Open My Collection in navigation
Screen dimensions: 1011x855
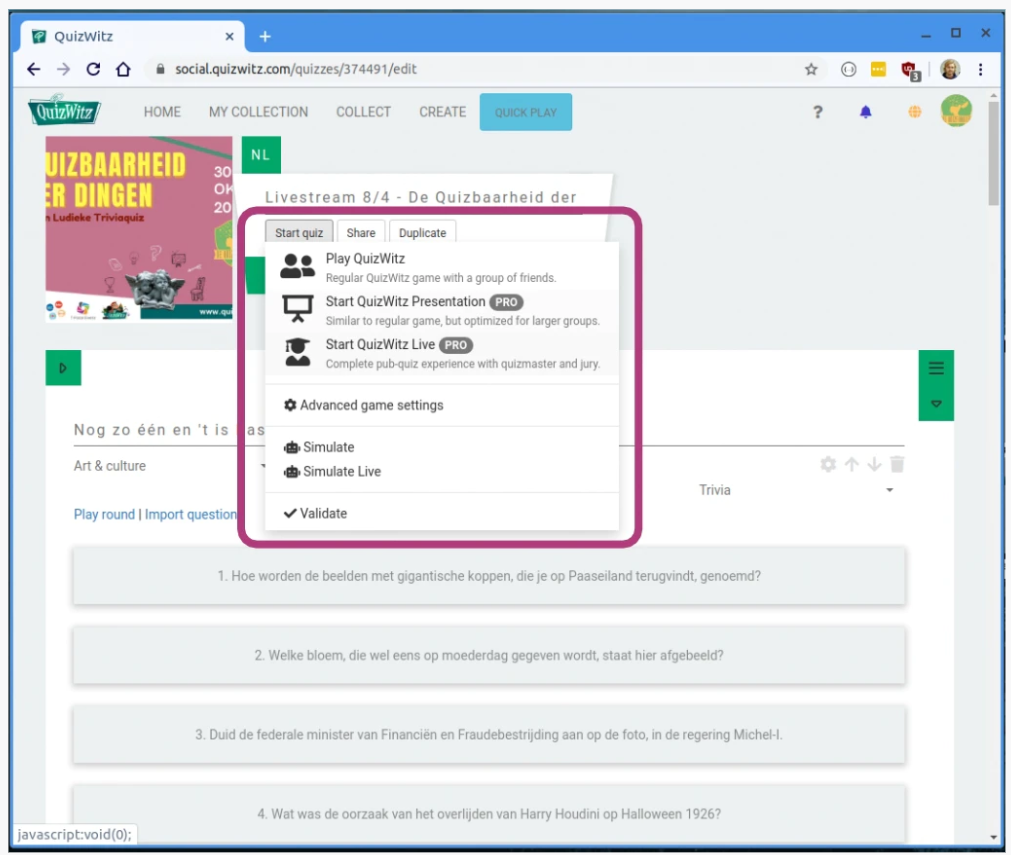click(258, 112)
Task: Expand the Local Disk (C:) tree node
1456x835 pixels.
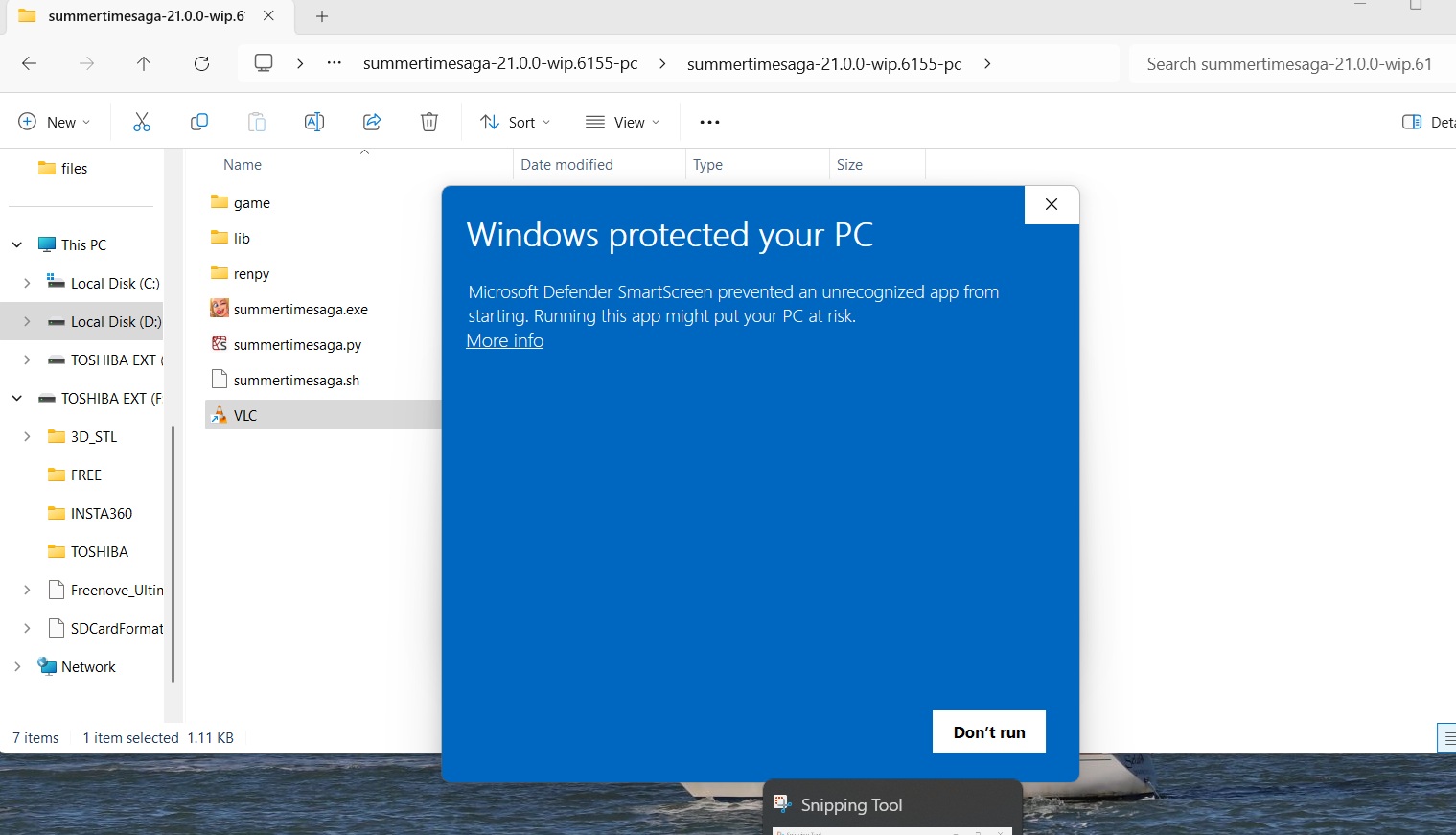Action: [x=27, y=283]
☆ ☆ ☆ ☆ ☆
**PROBLEM DETAILS:**
Please restate all of the listing above word for word, with no pictures.

**YOUR RESPONSE:**
Open My Collection in navigation
Screen dimensions: 1011x855
click(258, 112)
Task: Expand the Local Disk (C:) tree node
1456x835 pixels.
Action: [x=27, y=283]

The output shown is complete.